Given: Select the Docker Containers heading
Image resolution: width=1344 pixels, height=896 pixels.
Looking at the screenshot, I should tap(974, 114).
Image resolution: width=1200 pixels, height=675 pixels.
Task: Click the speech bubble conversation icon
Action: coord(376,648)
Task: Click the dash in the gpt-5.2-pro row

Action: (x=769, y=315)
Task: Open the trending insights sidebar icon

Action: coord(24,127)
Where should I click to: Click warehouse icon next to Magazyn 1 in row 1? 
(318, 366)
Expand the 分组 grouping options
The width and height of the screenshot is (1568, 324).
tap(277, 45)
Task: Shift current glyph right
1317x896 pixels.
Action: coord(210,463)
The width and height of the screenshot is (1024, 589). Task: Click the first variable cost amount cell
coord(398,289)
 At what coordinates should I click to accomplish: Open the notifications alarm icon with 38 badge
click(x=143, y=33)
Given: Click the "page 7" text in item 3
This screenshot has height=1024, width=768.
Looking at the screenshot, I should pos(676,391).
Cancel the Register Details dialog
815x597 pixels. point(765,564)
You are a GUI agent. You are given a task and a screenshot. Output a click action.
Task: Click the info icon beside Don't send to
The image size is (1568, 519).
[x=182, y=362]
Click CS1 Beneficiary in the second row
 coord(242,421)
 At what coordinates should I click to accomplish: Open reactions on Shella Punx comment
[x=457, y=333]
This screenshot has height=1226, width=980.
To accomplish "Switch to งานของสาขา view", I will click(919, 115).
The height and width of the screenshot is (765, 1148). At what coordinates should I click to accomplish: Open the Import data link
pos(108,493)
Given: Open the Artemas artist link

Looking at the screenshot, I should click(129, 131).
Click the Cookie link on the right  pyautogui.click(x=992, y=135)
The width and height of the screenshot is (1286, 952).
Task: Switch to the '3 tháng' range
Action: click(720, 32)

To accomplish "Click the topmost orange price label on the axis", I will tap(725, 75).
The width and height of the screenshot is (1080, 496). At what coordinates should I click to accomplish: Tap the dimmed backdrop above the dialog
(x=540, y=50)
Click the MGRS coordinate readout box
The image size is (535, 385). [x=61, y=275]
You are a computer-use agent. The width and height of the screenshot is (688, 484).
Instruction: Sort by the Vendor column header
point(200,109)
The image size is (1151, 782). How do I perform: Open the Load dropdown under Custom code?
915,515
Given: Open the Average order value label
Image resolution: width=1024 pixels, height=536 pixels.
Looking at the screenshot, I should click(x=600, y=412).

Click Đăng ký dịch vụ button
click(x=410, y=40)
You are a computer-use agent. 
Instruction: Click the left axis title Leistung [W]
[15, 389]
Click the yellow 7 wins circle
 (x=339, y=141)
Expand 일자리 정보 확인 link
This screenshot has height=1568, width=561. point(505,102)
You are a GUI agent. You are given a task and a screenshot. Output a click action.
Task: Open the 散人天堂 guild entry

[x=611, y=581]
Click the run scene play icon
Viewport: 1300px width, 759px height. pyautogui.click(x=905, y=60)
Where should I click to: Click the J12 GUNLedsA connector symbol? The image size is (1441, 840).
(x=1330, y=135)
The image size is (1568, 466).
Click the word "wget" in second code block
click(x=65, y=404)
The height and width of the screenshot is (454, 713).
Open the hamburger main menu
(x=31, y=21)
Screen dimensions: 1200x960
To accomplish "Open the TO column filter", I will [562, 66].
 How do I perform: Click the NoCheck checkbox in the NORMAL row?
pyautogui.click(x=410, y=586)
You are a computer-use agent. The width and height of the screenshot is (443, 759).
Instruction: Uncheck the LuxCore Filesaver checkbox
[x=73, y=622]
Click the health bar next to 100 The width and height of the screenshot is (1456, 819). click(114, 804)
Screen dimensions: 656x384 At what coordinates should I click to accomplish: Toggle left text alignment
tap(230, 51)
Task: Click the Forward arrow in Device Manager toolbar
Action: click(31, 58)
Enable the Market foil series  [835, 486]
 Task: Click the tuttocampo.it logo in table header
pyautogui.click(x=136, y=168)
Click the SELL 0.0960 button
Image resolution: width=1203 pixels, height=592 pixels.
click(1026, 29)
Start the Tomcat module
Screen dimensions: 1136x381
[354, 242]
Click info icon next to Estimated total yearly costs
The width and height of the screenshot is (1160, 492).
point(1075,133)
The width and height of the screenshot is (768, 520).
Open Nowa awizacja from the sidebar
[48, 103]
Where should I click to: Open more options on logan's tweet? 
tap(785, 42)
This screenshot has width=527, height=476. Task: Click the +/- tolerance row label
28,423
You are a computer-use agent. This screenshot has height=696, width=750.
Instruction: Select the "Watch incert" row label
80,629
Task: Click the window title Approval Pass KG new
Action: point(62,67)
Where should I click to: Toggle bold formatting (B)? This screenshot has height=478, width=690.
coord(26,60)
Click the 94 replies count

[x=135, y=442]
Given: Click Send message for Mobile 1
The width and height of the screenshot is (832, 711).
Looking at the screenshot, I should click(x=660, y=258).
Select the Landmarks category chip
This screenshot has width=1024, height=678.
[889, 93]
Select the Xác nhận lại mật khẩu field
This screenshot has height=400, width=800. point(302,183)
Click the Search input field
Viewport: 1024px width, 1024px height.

» AIM OF THE EXERCISE
Lines that hold "agent" are the ones to copy, so pick each out from the data.

» ANSWER SPACE
You are a GUI agent. You are given a task and a screenshot. Output a click action.
You are a computer-use agent. The width and height of the screenshot is (688, 484).
You are a computer-use agent. 
You are a GUI agent. You are given a task and a screenshot. Output a click action.
You are a computer-use agent. The width and height of the screenshot is (443, 759).
You are a computer-use agent. This screenshot has height=696, width=750.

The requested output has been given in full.